Awake in an alien room, alien town, alien hour. Alienated. Not alone, but to jostle Jane to jaw with, I’m not that cruel. Insomnia is a condition, not a symptom. My book supplicates but no, sorry, I don’t feel like reading. I’m disinclined even to surf the web, my sulk is that severe. I just want to sleep – is that too much to ask? Sleep taunts like Tantalus’ peach (unless it was a plum). Did Thoreau have nights like this in his lonely cabin or Montaigne in his tower? They must have, but did they write about it? If they had, who’d want to read it? A screed against the commonest of complaints – really! In our plugged-in age, I might permit myself an online game, but no, that way addiction lies. Raptor from Turkey does not have my best interests at heart.
Pascal said all man’s problems stem from our inability to sit still in a room alone. I overwork that quote, but how can I help it, it’s so apt. Puppy Henry is distant, sleeping soundly, who can doubt. Does he miss me? Not likely. He lives in the here and now, neither yesterday nor tomorrow. If I reappear, he’ll be glad – I’m familiar, after all, as a well-gnawed slipper – but if I don’t, hey-ho, everything vanishes, no use moping.
I haven’t the foggiest what to do with myself only I can’t do nothing and nothing tempts, not even the munificent (and extravagant) minibar. “Appetite is the best condiment,” observed Brillat-Savarin, the famous chef, but my only appetite now is for sleep, which mocks me. I don’t even want to think. If dawn were nearer, I’d grit out this interval, but morning is as distant as the election. I must do something or die. (Do or die, hmmm, new sense for an old phrase.) What if I typed. Anything. Whatever my fingertips produced. If blather’s all I could manage, so be it. A sentence to commute my sentence. “Right yourself by writing yourself” – that threadbare bromide.
How often have words rescued me from me! Language demands direction and will not take eh for an answer. Start writing and suddenly I’m on stage before a waiting audience. I can’t just stand there mute. One word leads to the next. And before I know it, I’ve forgotten my listeners in my pursuit of sense.

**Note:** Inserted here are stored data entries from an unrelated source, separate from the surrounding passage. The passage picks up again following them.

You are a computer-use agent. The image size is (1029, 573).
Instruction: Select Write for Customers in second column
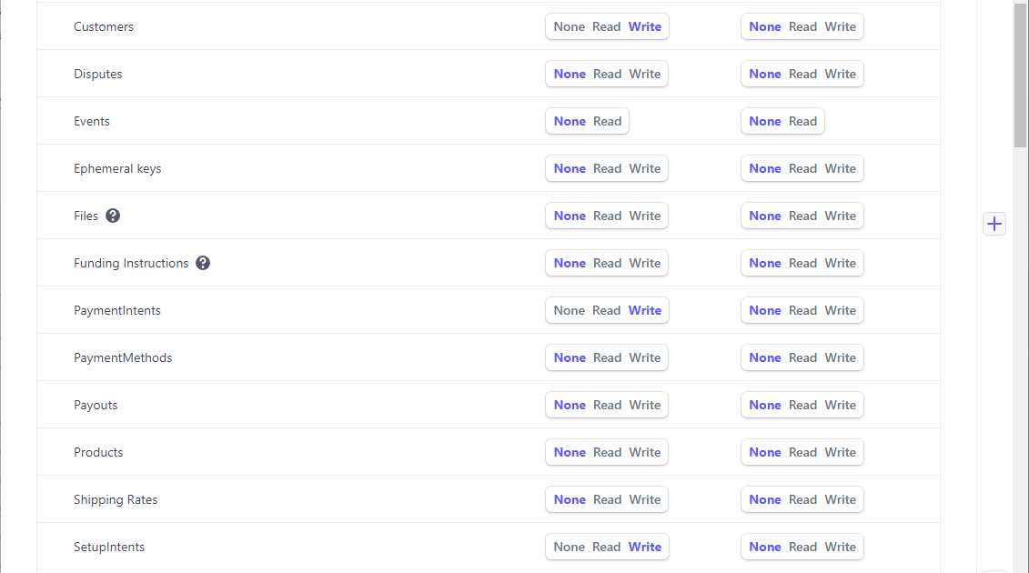tap(840, 26)
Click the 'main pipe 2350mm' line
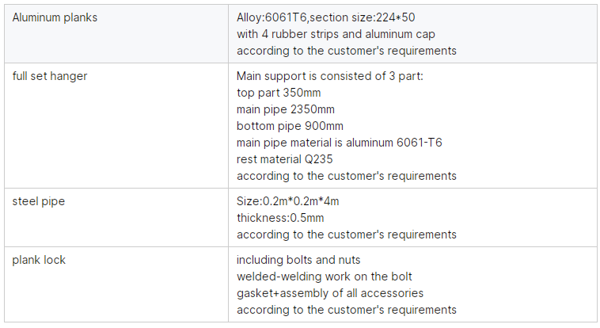Image resolution: width=600 pixels, height=328 pixels. [286, 109]
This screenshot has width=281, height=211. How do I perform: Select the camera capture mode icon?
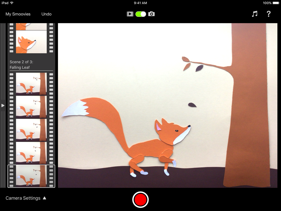pos(151,14)
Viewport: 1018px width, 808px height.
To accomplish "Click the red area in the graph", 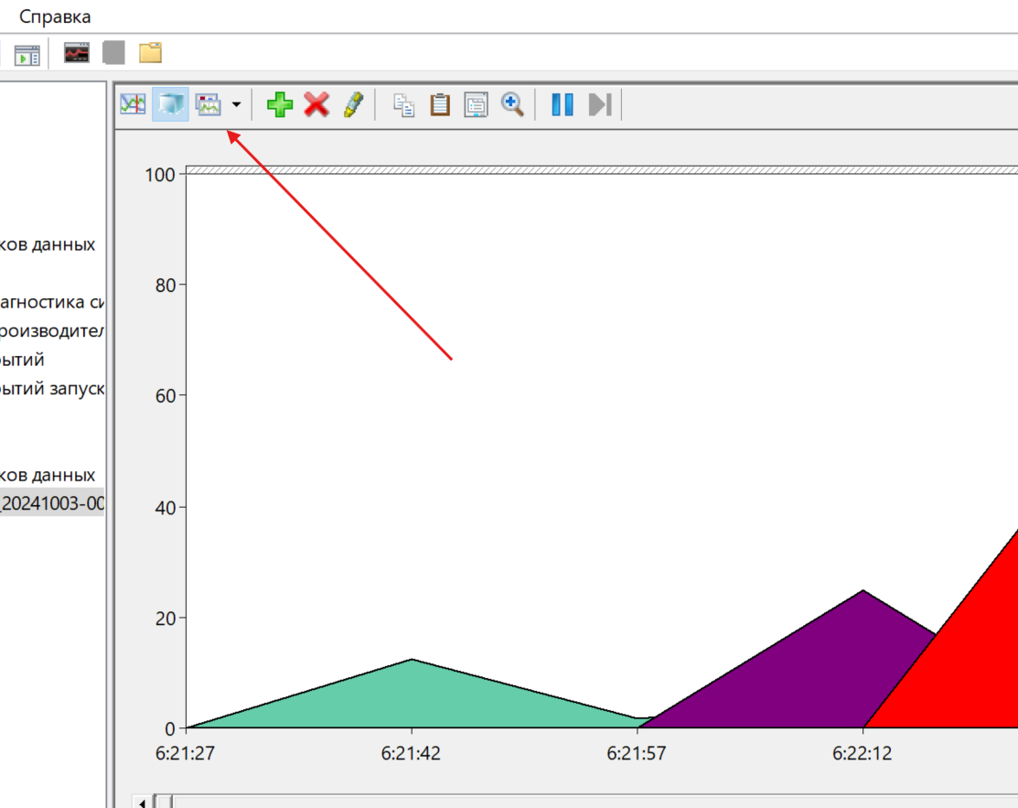I will 970,668.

When Jane and I were billing and cooing twenty (yes, twenty) years ago, we were talking and talking one sunny Sunday morning, as lovers will. (Love, someone said, is the garrulous passion.) The unnoticed clock ticked past lunch, and wow, were we ever hungry. Jane’s helper was on holiday and Jane does not cook. “There must be something in the frig,” she speculated, “maybe baloney and mustard for a sandwich.” I might eat a baloney and mustard sandwich if starvation were my alternative – or I might try cannibalism. While no cook, my stint as an inadvertent bachelor had taught me the rudiments of food preparation. (“Appetite is the best cuisinier,” Brillat-Savarin might have said.) Brief rummaging in Jane’s refrigerator uncovered eggs, butter, and plastic-sheathed cheese slices. Any port in a storm.
My omelet wasn’t half bad, gotta say, accompanied by a cool white wine. Hit the spot – a spot close to Jane’s heart. If cooking enhanced my attractiveness to my ladylove, fetch me a toque! Same goes for writing. If improvising with words can make me friends and rescue me from the mundane, have at it! Start talking and with luck I might say something. And if not, no worries, I will soon be yawning.